For Mainland, one of the most exciting aspects of the research is the possibility of discovering “primary odours”. Just as red, green, and blue can be combined to create any hue, he hopes a finite set of odours combined in the correct ratios could create any scent, effectively allowing us to recreate a smell as a printer recreates a picture. Not only would the discovery of primary odours mean we could easily recreate any scent our noses are capable of smelling, they could even breathe new life into novelties such as the 1950s cinema format Smell-O-Vision. “It’s very exciting,” Laudamiel says. “We don’t necessarily know that they exist, but it’s very cool if they do.”

Before any of that is possible, though, researchers will need to map odours not just to individual compounds, but elaborate combinations that reflect the complexity of everyday odours. “Think of a smell that smells of only one thing,” Laudamiel points out. “People say, ‘oh, cut grass’. OK. Next time you go and you smell cut grass, whether on the ground or as you’re mowing the lawn, I guarantee you, it’s going to be grassy. It’s going to be mushroomy. It’s going to be earthy. It’s going to be maybe mouldy or musty or appley.”

Another issue, and one common to a lot of deep-learning AI models, is that this is essentially a black box.
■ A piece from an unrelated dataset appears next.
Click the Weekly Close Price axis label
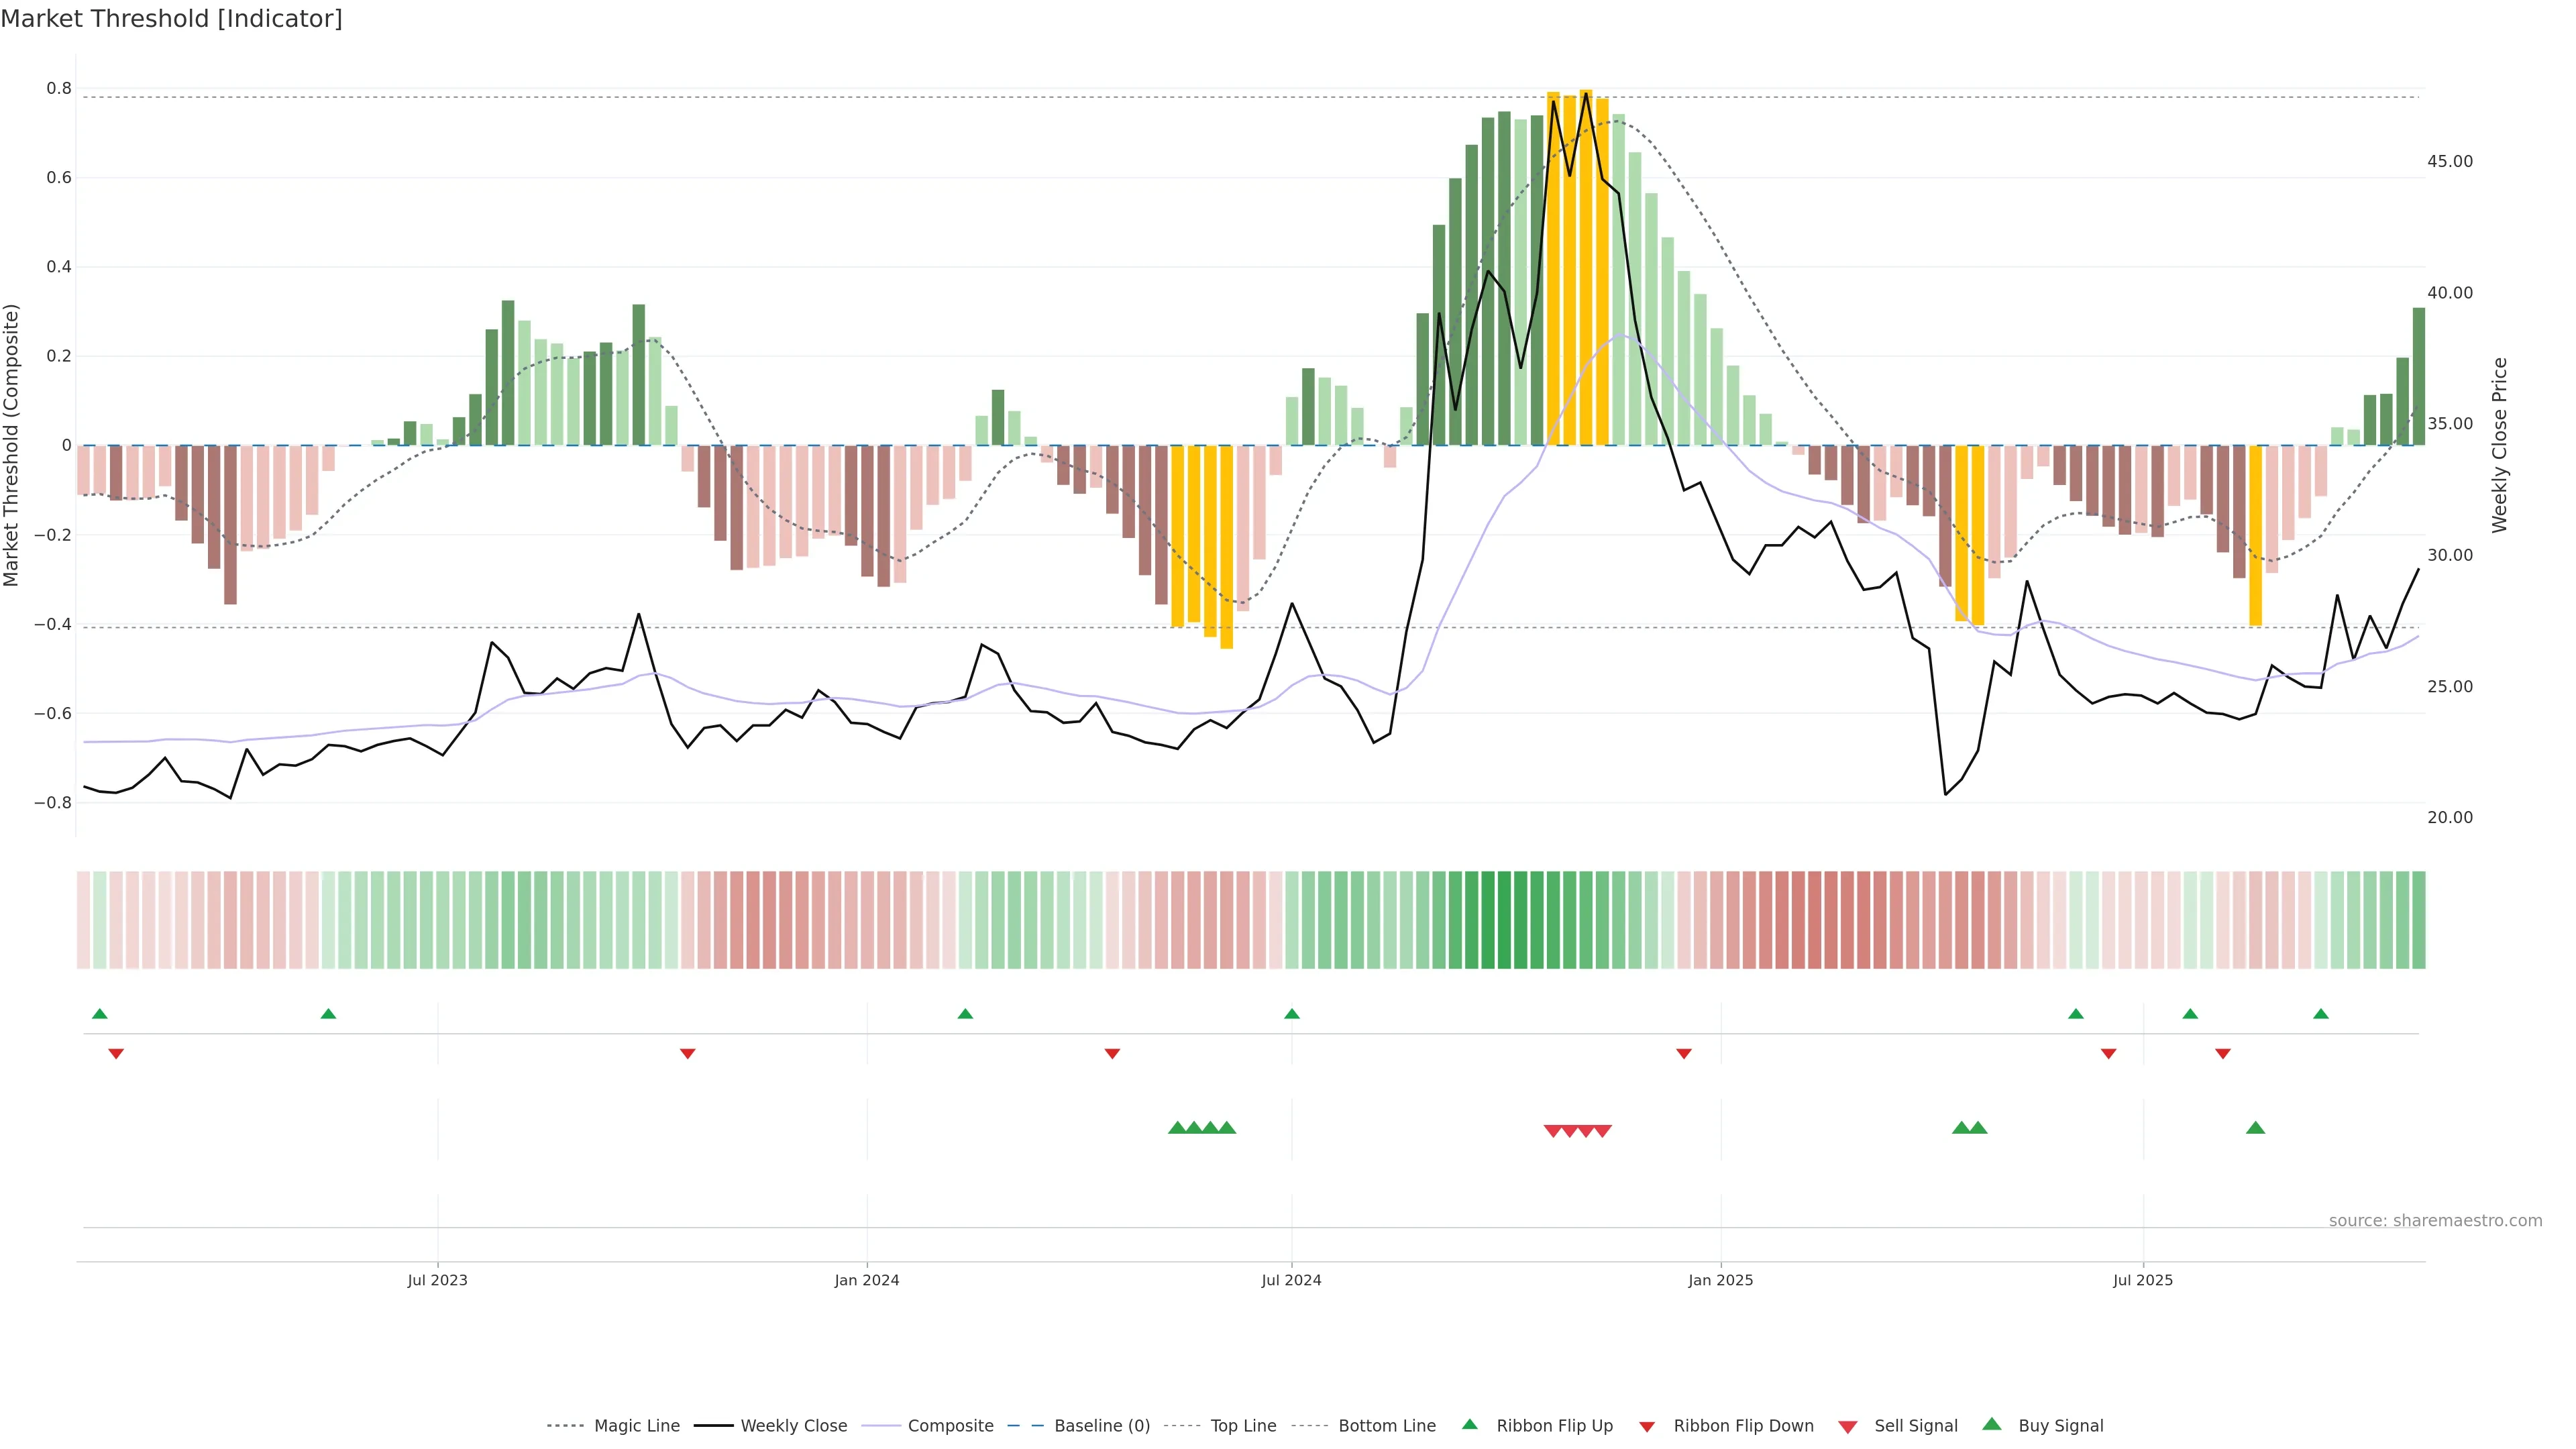Screen dimensions: 2576x1449 point(2500,445)

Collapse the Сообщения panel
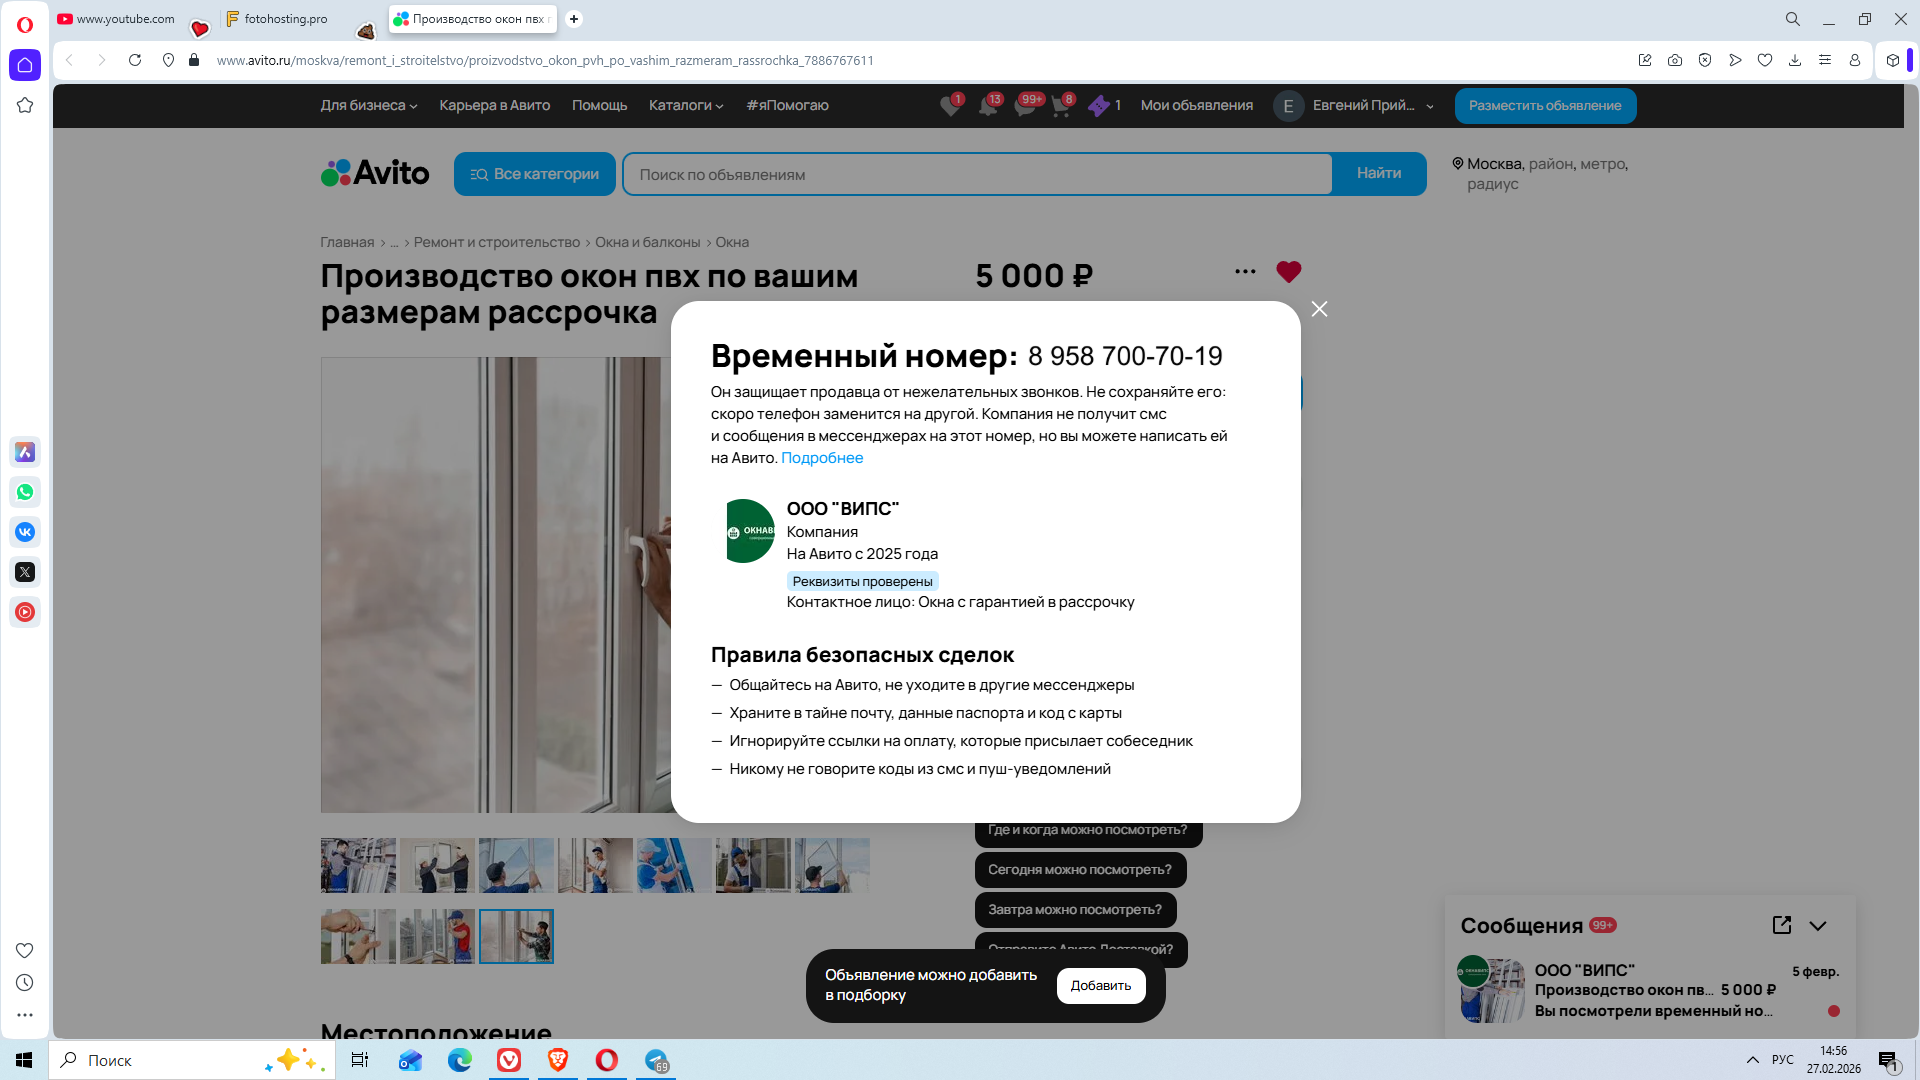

While the results are impressive and potentially useful, they don’t necessarily bring us closer to understanding the biological workings of smell. “Though there are connections, the relationship between chemical structure and qualitative olfactory perception is not directly linked,” says Rachel Herz, of the department of psychiatry and human behaviour at Brown University. “The human level is influenced by a multitude of variables ranging from experience, context, and language to individual differences in the genetic expression of olfactory receptors.

Ultimately, this may be just one small step towards understanding olfaction, but more than 100 years after Alexander Graham Bell asked whether we can measure the difference between two odours, the answer now appears to be “yes”.